Build vs. Buy em Pagamentos: O Cálculo que a Maioria dos CTOs Erra

Entre 9% e 20% da receita anual escoa por pagamentos reprovados e subótimos. No entanto, quando líderes sêniors de engenharia calculam a decisão de build vs. buy, raramente contabilizam o custo total de gerenciar pagamentos internamente. Eles contam o sprint inicial. Eles ignoram a década de manutenção que vem depois.
Este artigo detalha onde esse cálculo falha, como os números reais se apresentam e como tomar uma decisão da qual você não vai se arrepender dois anos depois.
Por que a Decisão de Build Parece Mais Barata do que É
O instinto inicial é lógico. Sua equipe de engenharia já está na folha de pagamento. Você tem relacionamentos existentes com provedores. Alguns sprints para conectar uma integração e você controla seu stack de pagamentos. A planilha parece limpa.
O que a planilha não captura é o custo contínuo de gerenciar pagamentos internamente depois que a primeira versão é entregue. A infraestrutura de pagamentos não é um projeto com data de encerramento. É uma função com custos operacionais permanentes, a maioria dos quais é invisível no momento da decisão de build.
Três dinâmicas mantêm esses custos ocultos no início.

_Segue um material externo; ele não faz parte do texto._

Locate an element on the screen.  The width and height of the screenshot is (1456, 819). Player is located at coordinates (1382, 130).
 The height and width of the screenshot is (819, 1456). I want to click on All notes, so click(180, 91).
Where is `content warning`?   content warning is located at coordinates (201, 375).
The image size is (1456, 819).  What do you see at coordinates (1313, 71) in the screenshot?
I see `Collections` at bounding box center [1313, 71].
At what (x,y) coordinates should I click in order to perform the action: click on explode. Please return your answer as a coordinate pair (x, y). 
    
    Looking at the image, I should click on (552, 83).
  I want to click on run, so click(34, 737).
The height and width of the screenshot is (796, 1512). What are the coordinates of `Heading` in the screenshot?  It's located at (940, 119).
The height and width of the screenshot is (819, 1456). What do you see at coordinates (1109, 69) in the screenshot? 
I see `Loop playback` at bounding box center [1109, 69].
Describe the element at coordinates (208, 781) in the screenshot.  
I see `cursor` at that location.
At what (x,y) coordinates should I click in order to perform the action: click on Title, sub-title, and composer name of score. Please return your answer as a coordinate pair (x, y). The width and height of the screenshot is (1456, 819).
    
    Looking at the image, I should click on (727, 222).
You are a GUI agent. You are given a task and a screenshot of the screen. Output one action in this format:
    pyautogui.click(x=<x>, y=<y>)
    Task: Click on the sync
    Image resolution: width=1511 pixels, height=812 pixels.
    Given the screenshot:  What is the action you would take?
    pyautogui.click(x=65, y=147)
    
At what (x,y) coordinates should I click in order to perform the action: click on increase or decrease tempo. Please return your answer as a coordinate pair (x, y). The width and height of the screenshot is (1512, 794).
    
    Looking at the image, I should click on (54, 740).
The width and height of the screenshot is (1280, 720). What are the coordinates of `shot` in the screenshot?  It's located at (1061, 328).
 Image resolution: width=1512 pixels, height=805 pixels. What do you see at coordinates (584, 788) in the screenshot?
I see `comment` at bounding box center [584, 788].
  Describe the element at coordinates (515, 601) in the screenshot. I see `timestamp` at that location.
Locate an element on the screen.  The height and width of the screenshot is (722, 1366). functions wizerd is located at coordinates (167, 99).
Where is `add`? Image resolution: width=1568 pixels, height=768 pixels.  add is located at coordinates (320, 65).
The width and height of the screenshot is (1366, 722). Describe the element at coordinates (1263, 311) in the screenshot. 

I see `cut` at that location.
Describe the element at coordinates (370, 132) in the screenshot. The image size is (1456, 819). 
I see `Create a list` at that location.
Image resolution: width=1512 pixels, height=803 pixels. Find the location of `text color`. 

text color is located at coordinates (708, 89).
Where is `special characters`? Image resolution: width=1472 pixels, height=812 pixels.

Primeiro, a complexidade se acumula. Você lança com um provedor em um mercado. Depois, um segundo mercado exige um método de pagamento local diferente. Depois, um terceiro mercado tem suas próprias preferências de adquirência. Cada adição multiplica a superfície de manutenção. Os engenheiros que construíram o sistema original passam uma parcela crescente de seu tempo gerenciando-o em vez de aprimorá-lo.
Segundo, a conformidade não permanece resolvida. A certificação PCI-DSS Nível 1 não é um item a marcar uma única vez. Ela exige recertificação anual, varreduras trimestrais, testes de penetração e documentação dedicada. As horas de engenharia necessárias para manter o status de conformidade normalmente chegam a centenas por ano, e esse número cresce conforme seu portfólio de pagamentos se expande.
Terceiro, o mercado evolui mais rápido do que os roadmaps internos. Novos métodos de pagamento, atualizações de mandatos das bandeiras, mudanças nos padrões de fraude e alterações regulatórias locais exigem atenção constante de engenharia. Essa atenção compete diretamente com o roadmap do seu produto principal.
Quanto Custa Realmente Gerenciar Pagamentos Internamente?
O custo real de gerenciar pagamentos internamente se distribui em cinco categorias. A maioria das estimativas conta apenas as duas primeiras.
1. Engenharia Inicial e Integração
Uma única integração com provedor, construída corretamente com tratamento de erros, lógica de retry, gerenciamento de webhook e conciliação, leva de quatro a oito semanas de tempo de engenheiro sênior. Considerando os custos totais típicos de um engenheiro sênior em mercados desenvolvidos, isso representa de $40.000 a $80.000 por integração antes de testes e go-live.
Merchants que operam em múltiplas geografias costumam manter de seis a doze integrações ativas com provedores. O custo de build inicial sozinho chega facilmente a seis dígitos antes de o stack processar uma única transação ao vivo.
2. Infraestrutura de PCI-DSS e Conformidade
A conformidade PCI-DSS Nível 1, exigida para merchants que processam mais de seis milhões de transações com cartão por ano, envolve auditoria por Qualified Security Assessor, trabalho de remediação e controles contínuos. Estimativas do setor situam o custo anual total de manter a conformidade PCI Nível 1 entre $300.000 e $500.000 para grandes merchants, quando a mão de obra interna é totalmente considerada.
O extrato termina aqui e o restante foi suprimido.